ECTO-NOX proteins are located on the outside surface of the cell. They are not transmembrane proteins and are not firmly anchored in the membrane. ECTO-NOX proteins, like many other ECTO-proteins of the cell surface, are shed and enter into the culture medium or into the circulation (also into saliva, perspiration and urine). They tend to aggregate and probably circulate either as dimers or associated with other proteins (chaperones?) but can also form multimers and even amyloid fibers.
It is not known how ECTO-proteins are functionally associated with the cell surface. They are mostly dissociated by low pH (around pH 5) so that some sort of ionic or salt linkage is implicated. There are also arguments for a receptor that binds ECTO-NOX proteins into functional complexes to allow for transmission of signals to and from the inside of the cell to the ECTO-NOX protein on the outside. Work in progress is designed to identify such a receptor.
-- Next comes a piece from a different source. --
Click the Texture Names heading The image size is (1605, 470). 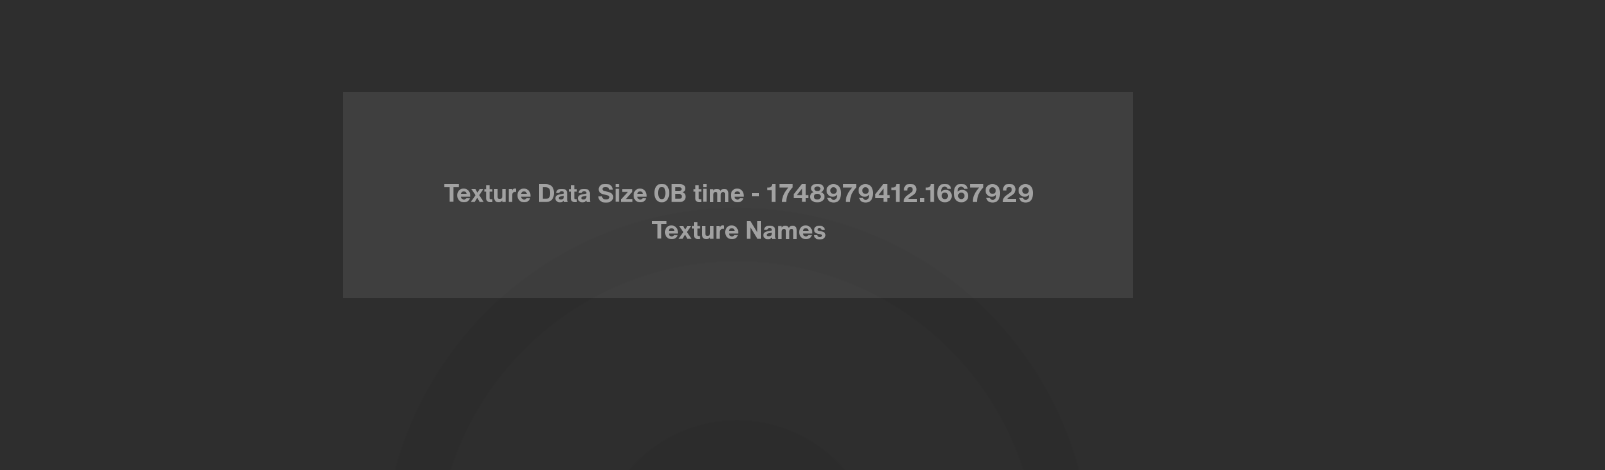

Since ECTO-NOX proteins especially CNOX carry out a time-keeping function for the cell, some mechanism must exist for the ECTO-NOX proteins to transmit the time-keeping information across the cell membrane toward the cell’s interior. Also, the oscillations of ECTO-NOX proteins at the cell surface are phased by light (by blue light in plants and animals and by red light in plants). ECTO-NOX proteins of themselves do not sense light and must somehow be linked to light-sensing chromophores located in the cell’s interior (cryptochromes or phytochrome). Also ECTO-NOX proteins sense gravity. As gravity sensors they seem to function directly but this information must then be transmitted inward. One could image a rather lengthy and complex signal transduction pathway linking the ECTO-NOX proteins at their external location to the various cellular functions they regulate or that, in turn, regulate (phase) the ECTO-NOX oscillations.
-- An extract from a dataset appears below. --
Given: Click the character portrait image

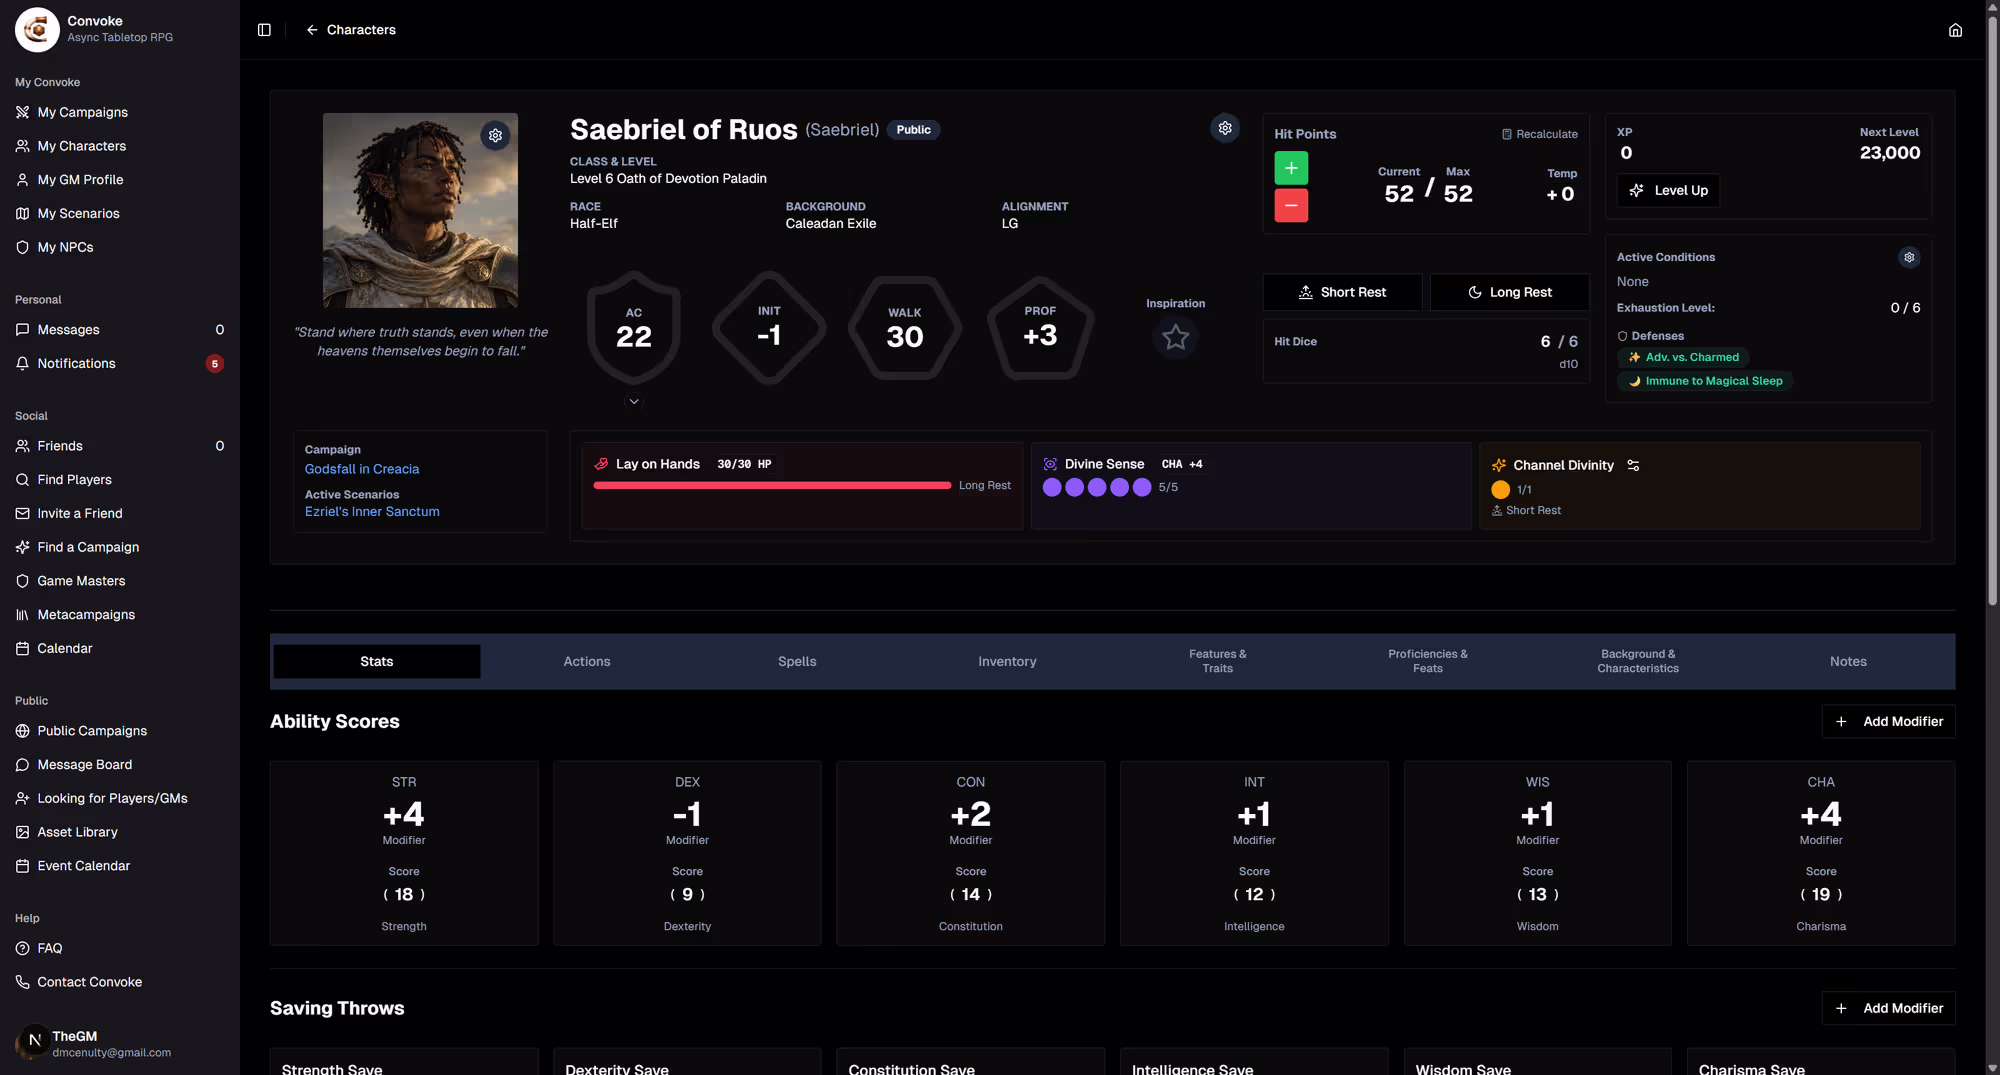Looking at the screenshot, I should (420, 210).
The electron transport function of the ECTO-NOX proteins is very likely necessary to energize the membrane or even to generate the ATP that is used to drive the cell enlargement part of the process. When NADH is oxidized to form NAD+, sufficient energy is released to the membrane to generate at least 3 moles (molecules) of ATP for every mole (molecule) of NADH oxidized. It is unlikely that this energy is simply released as heat but more likely that it is somehow captured either as ATP or as ATP equivalents to be used as needed to drive other processes including cell enlargement.
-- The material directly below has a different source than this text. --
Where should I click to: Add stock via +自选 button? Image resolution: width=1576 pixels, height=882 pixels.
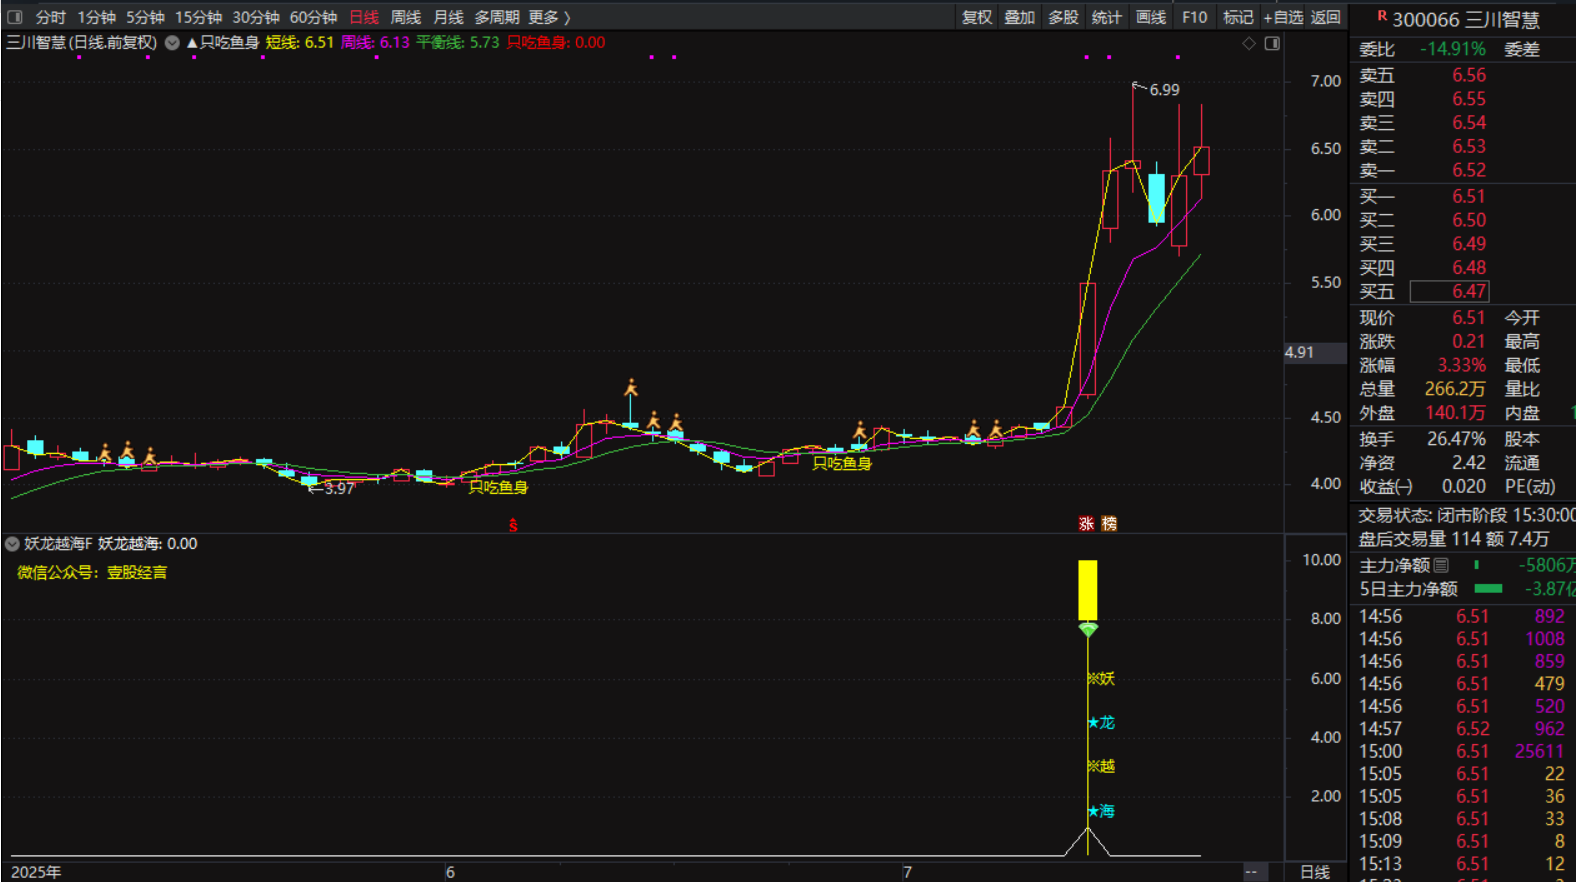click(1282, 17)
A second more generalized and more widely recognized function of the electron transport function of the ECTO-NOX proteins is to sustain glycolysis. In large measure, the ATP generated by cells for day-to-day housekeeping chores is generated not by mitochondria which are widely scattered throughout the cell but by soluble glycolytic enzymes of the cytoplasm. These enzymes oxidize glucose and generate ATP from ADP as well as NADH from NAD+. Normally, the NADH is thought to be reoxidized by mitochondrial activity but more and more scientists are coming to realize that an equally major role in the oxidation of glycolytically-generated NADH is via the plasma membrane redox system regulated by the ECTO-NOX proteins as terminal oxidases. The plasma membrane redox system, by oxidizing the glycolytically-produced NADH to reform NAD+, allows glycolytic production of ATP to proceed at a normal rate. Were the NADH not oxidized, glycolysis would stop and the cell would soon run out of ATP. Such a phenomenon is encountered in rho o cells that lack mitochondria. They remain alive, healthy and active as long as plasma membrane redox is active. However, once plasma membrane redox is blocked, the cells quickly run out of ATP and die because they are unable to regenerate the NAD+ necessary to produce more ATP. All the NAD+ is tied up as NADH (NADH constipation) and ATP production is curtailed.